The records below are to be returned word for word, with pictures left out.

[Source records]
****************
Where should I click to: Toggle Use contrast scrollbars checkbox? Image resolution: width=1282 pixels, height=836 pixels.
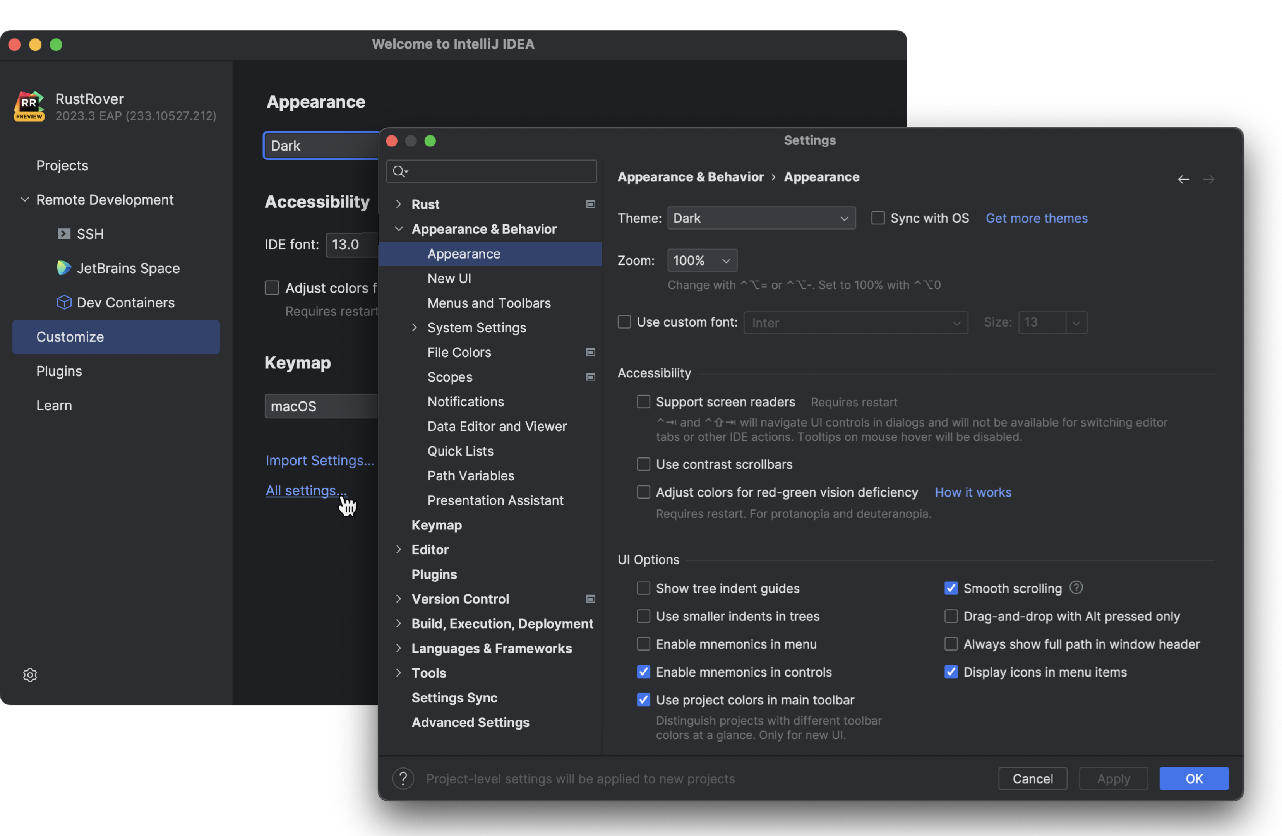click(x=643, y=464)

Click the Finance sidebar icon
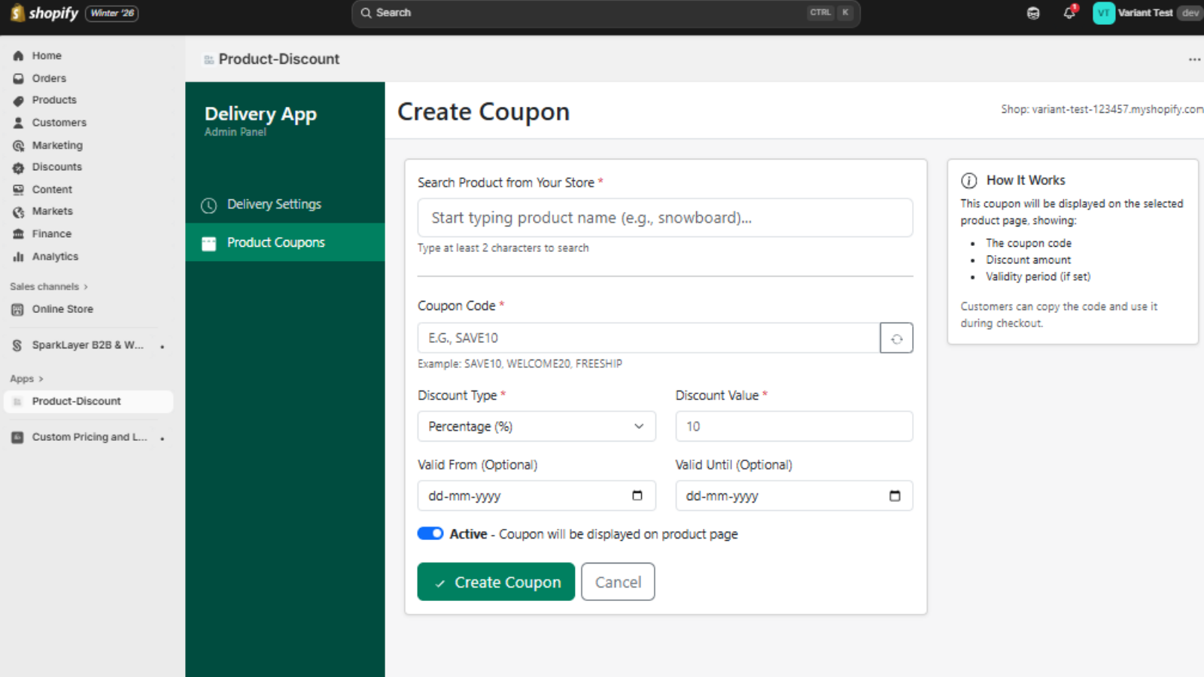[18, 233]
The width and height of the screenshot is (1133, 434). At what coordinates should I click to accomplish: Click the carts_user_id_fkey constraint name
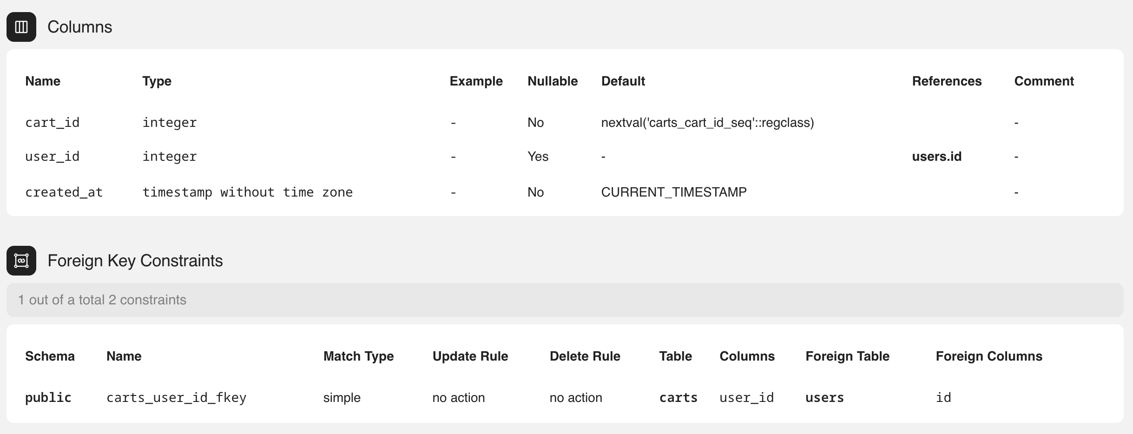pos(177,397)
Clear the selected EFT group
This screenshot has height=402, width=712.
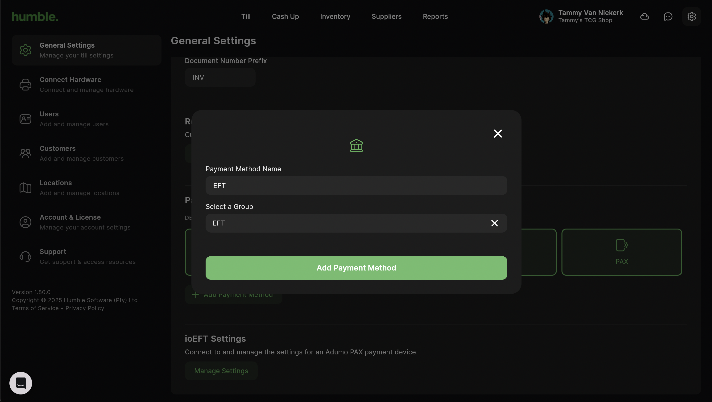[x=494, y=223]
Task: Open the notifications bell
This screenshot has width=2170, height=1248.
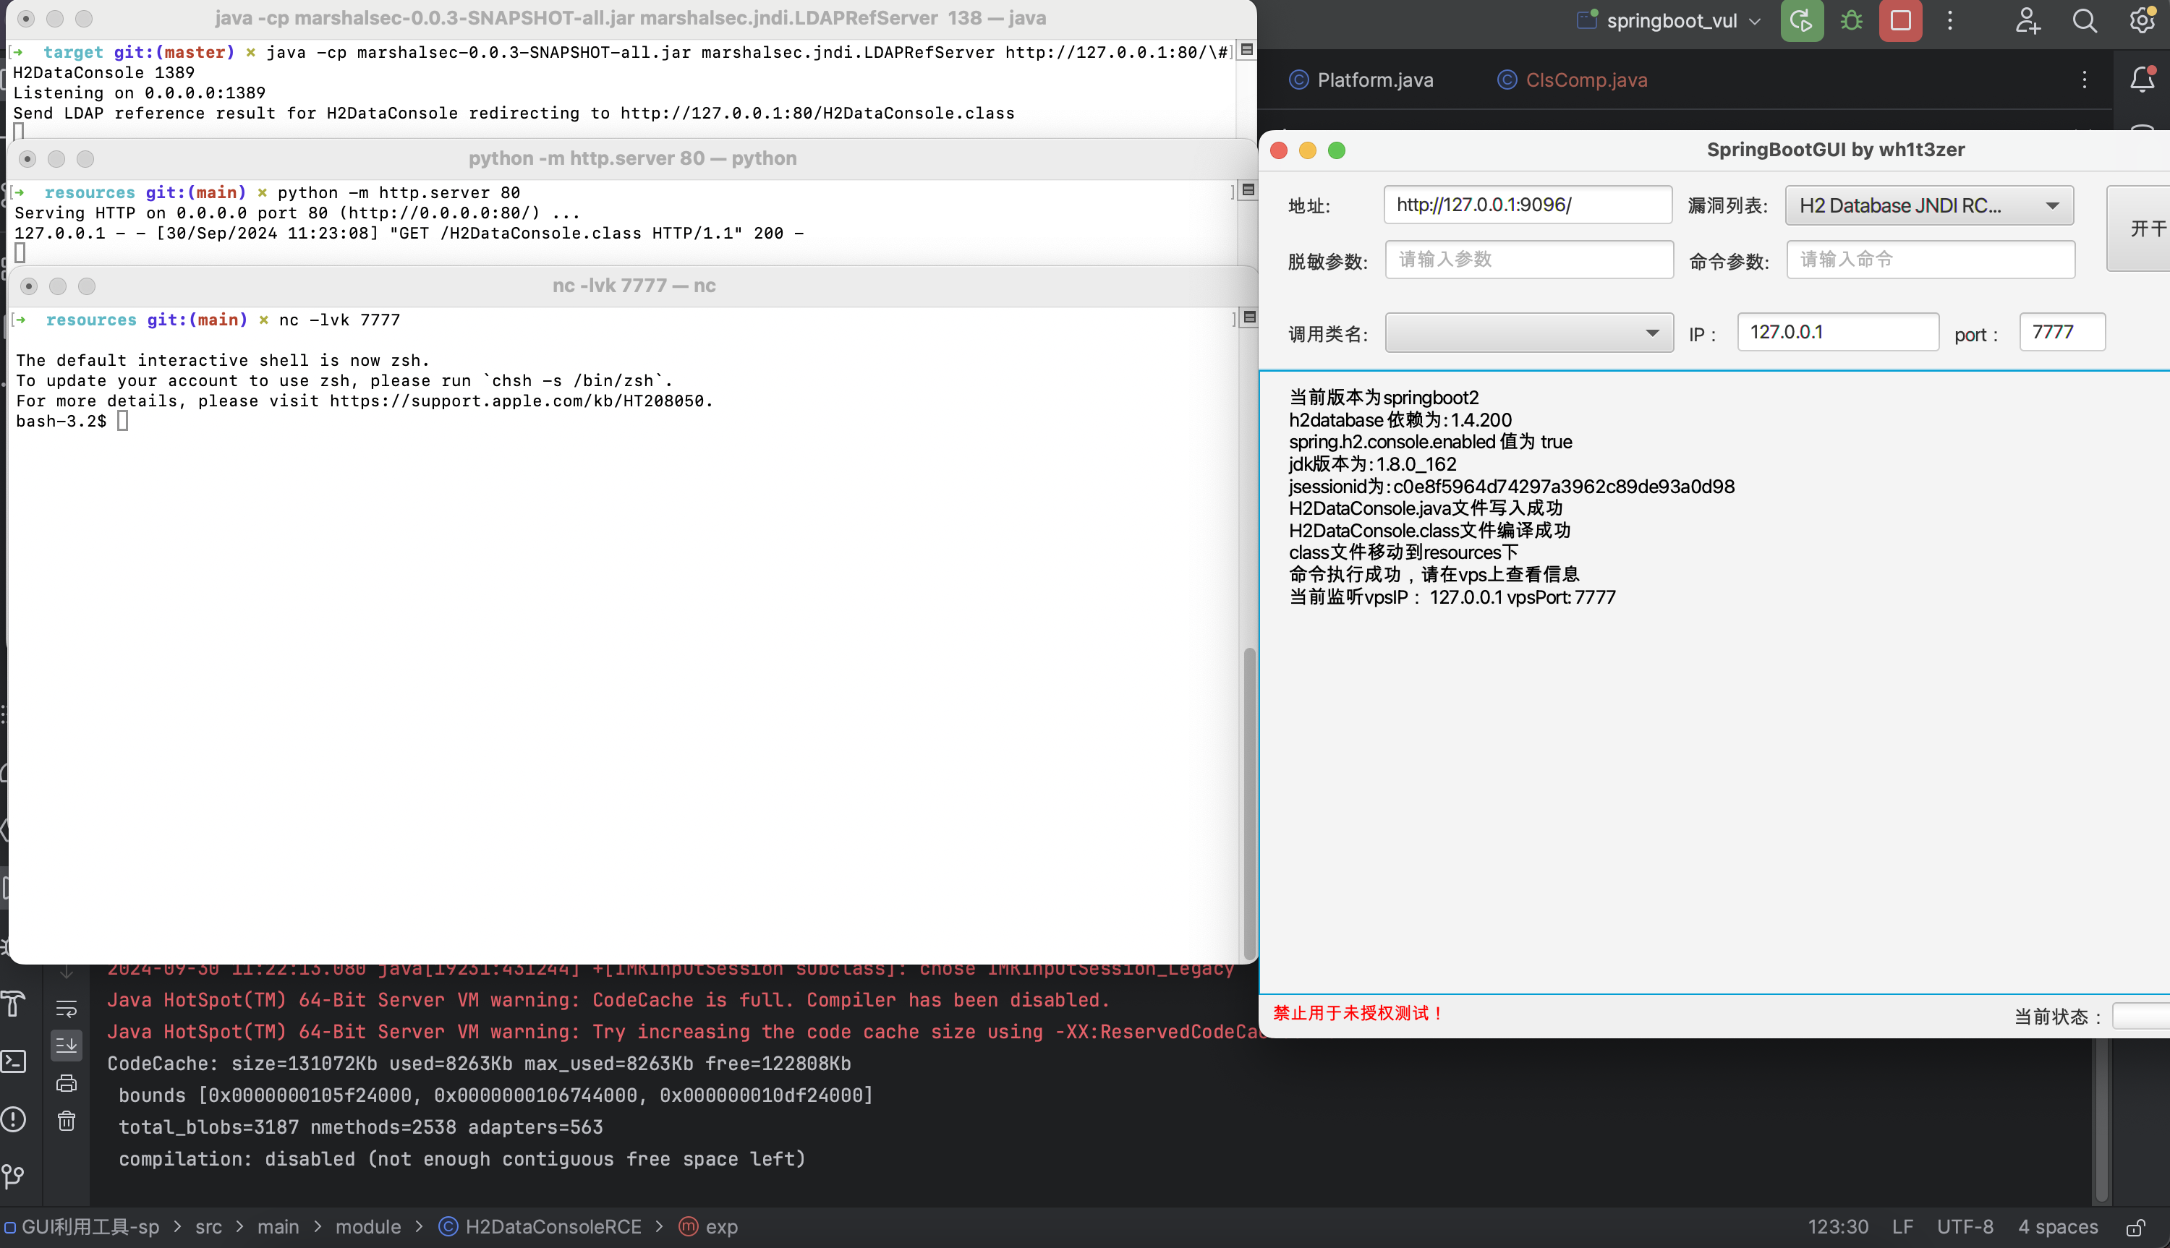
****************
Output for this exercise —
Where should I click to: Toggle Use contrast scrollbars checkbox? Image resolution: width=1282 pixels, height=836 pixels.
click(x=643, y=464)

Click the Finance sidebar icon
[18, 233]
The width and height of the screenshot is (1133, 434). At what coordinates should I click to accomplish: Click the carts_user_id_fkey constraint name
pos(177,397)
Clear the selected EFT group
This screenshot has height=402, width=712.
[x=494, y=223]
Task: Open the notifications bell
This screenshot has width=2170, height=1248.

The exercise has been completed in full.